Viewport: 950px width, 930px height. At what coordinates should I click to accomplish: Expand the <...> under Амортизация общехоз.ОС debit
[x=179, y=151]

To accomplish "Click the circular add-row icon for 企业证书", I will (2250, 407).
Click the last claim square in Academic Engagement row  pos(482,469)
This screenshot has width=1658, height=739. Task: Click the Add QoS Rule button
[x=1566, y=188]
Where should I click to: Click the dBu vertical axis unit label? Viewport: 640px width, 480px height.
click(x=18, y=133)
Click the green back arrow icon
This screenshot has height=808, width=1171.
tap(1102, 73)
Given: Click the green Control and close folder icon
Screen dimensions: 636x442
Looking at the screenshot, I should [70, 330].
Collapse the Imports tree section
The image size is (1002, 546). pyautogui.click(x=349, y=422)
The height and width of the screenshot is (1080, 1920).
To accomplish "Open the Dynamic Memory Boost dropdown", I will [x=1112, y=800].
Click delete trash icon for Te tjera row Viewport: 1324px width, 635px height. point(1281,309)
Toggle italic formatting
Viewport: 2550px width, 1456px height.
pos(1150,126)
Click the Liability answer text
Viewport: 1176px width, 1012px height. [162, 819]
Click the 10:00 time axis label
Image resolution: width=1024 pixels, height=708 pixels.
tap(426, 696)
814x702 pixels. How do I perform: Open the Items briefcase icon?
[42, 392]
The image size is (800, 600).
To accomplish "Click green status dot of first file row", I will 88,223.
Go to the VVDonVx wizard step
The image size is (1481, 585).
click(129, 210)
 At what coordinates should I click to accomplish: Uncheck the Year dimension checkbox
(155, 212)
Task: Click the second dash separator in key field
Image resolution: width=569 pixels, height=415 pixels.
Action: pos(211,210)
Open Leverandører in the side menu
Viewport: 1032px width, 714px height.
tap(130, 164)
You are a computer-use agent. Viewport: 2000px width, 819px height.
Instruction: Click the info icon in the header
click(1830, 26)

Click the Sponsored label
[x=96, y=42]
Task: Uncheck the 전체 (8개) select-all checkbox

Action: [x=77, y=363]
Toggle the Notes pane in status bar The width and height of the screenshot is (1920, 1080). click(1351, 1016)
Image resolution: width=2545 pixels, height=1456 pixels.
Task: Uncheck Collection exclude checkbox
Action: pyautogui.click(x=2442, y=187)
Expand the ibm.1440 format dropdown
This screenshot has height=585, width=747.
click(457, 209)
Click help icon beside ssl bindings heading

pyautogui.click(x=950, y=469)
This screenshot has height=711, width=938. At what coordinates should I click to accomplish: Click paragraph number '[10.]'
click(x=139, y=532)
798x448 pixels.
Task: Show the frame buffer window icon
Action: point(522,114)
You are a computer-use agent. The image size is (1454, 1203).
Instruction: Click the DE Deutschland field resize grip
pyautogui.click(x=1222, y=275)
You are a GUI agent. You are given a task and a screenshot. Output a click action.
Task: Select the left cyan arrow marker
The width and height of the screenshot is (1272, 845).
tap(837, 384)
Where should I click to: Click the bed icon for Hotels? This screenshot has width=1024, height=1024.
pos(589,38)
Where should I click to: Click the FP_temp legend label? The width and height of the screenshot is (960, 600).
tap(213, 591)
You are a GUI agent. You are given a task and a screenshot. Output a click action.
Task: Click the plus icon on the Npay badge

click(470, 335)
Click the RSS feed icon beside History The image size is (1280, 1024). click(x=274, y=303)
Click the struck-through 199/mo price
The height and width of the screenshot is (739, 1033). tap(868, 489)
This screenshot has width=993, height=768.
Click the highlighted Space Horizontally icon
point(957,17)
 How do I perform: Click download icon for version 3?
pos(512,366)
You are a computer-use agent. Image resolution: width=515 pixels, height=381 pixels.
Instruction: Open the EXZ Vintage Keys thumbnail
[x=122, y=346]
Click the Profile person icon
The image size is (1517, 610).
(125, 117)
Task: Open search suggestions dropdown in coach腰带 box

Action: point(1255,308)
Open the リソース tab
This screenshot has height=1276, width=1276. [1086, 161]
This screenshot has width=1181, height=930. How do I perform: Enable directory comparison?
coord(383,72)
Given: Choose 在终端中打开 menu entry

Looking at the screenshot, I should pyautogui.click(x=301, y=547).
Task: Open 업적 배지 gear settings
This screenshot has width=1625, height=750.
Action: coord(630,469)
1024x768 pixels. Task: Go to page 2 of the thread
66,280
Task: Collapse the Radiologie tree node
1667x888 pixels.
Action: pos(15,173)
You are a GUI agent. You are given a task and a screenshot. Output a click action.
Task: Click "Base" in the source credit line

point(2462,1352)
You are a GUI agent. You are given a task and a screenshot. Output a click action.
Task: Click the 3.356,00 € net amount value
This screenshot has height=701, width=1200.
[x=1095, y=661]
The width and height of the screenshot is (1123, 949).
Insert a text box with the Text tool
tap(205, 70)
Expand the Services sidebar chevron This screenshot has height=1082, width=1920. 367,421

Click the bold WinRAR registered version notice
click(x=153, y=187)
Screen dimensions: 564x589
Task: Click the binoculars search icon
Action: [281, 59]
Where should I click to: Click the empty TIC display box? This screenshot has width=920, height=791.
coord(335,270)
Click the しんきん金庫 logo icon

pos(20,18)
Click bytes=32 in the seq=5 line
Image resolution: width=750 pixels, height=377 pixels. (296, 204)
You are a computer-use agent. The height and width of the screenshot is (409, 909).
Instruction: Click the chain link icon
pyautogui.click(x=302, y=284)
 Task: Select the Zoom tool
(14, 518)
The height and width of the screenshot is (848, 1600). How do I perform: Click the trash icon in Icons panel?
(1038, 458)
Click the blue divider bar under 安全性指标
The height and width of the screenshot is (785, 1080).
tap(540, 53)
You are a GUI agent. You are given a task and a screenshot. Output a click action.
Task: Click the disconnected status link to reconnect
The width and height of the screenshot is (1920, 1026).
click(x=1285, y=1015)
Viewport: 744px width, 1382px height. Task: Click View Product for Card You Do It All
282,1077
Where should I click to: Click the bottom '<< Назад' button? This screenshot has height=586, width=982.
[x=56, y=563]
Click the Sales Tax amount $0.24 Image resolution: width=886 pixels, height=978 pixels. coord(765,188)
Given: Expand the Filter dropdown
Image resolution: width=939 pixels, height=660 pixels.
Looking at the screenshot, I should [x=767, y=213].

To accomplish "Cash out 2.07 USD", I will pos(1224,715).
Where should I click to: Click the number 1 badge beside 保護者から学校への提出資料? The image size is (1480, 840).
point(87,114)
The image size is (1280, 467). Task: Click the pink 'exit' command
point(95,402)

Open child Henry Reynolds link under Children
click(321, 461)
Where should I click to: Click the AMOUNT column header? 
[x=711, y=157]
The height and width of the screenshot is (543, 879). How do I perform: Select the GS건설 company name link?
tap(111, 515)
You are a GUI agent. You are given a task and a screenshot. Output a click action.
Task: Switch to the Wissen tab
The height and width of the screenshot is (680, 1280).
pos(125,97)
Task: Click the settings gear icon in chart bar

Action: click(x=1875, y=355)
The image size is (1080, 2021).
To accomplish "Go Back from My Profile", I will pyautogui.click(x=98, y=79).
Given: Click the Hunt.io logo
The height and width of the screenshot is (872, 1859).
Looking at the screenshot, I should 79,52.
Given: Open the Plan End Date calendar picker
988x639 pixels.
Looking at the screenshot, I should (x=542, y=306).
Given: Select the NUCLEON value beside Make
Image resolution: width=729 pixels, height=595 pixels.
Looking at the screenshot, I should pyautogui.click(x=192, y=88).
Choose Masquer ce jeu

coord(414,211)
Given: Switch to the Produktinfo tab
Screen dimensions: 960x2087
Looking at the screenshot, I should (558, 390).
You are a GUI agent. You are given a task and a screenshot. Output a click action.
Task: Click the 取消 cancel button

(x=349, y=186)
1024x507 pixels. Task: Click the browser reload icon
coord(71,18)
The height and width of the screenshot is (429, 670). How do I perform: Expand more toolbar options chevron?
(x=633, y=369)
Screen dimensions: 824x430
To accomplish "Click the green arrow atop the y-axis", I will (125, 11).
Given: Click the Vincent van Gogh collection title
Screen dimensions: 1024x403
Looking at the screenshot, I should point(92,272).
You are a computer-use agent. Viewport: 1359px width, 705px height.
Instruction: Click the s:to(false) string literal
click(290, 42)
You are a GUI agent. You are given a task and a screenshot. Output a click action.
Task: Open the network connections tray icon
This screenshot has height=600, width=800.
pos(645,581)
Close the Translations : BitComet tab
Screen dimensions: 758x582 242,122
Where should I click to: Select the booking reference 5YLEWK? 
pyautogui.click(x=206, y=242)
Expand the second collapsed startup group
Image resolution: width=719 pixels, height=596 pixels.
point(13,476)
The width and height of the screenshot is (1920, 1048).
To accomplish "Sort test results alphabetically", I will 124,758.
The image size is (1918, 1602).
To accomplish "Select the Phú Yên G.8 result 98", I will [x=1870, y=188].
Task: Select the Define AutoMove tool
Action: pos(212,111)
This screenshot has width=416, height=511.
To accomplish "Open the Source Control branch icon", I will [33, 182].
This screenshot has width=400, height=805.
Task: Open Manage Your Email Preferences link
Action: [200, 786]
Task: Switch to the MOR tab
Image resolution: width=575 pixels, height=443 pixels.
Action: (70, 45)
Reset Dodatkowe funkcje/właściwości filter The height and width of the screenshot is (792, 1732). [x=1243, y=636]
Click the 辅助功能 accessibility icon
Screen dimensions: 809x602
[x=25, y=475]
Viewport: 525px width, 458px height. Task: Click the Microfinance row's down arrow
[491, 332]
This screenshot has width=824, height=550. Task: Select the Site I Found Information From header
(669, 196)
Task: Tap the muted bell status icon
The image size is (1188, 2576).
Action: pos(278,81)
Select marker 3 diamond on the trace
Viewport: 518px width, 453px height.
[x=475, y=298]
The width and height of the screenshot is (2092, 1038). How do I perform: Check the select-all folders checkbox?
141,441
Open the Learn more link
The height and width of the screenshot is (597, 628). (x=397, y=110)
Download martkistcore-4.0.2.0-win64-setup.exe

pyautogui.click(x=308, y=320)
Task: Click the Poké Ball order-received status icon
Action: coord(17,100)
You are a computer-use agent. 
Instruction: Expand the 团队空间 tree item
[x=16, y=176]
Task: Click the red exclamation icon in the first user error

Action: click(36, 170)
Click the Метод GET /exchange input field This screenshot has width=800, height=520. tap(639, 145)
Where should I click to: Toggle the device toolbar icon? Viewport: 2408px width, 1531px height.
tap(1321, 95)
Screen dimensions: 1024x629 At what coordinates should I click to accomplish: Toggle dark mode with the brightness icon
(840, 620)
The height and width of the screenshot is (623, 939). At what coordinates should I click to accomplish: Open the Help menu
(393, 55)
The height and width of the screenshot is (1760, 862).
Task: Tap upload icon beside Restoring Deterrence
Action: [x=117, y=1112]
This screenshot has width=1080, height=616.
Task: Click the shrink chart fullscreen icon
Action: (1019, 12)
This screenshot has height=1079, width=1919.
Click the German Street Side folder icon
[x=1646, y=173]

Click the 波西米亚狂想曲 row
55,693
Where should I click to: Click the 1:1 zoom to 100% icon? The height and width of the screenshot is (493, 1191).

STATED EXERCISE:
Rewrite the records from the line with "This screenshot has width=993, height=768." to the line with "This screenshot has height=1276, width=1276.", changing "thumbnail" to "preview" and leaving everything else as it is.

ANSWER:
This screenshot has width=993, height=768.
Click the highlighted Space Horizontally icon
point(957,17)
 How do I perform: Click download icon for version 3?
pos(512,366)
You are a computer-use agent. Image resolution: width=515 pixels, height=381 pixels.
Instruction: Open the EXZ Vintage Keys preview
[x=122, y=346]
Click the Profile person icon
The image size is (1517, 610).
(125, 117)
Task: Open search suggestions dropdown in coach腰带 box

Action: point(1255,308)
Open the リソース tab
This screenshot has height=1276, width=1276. [1086, 161]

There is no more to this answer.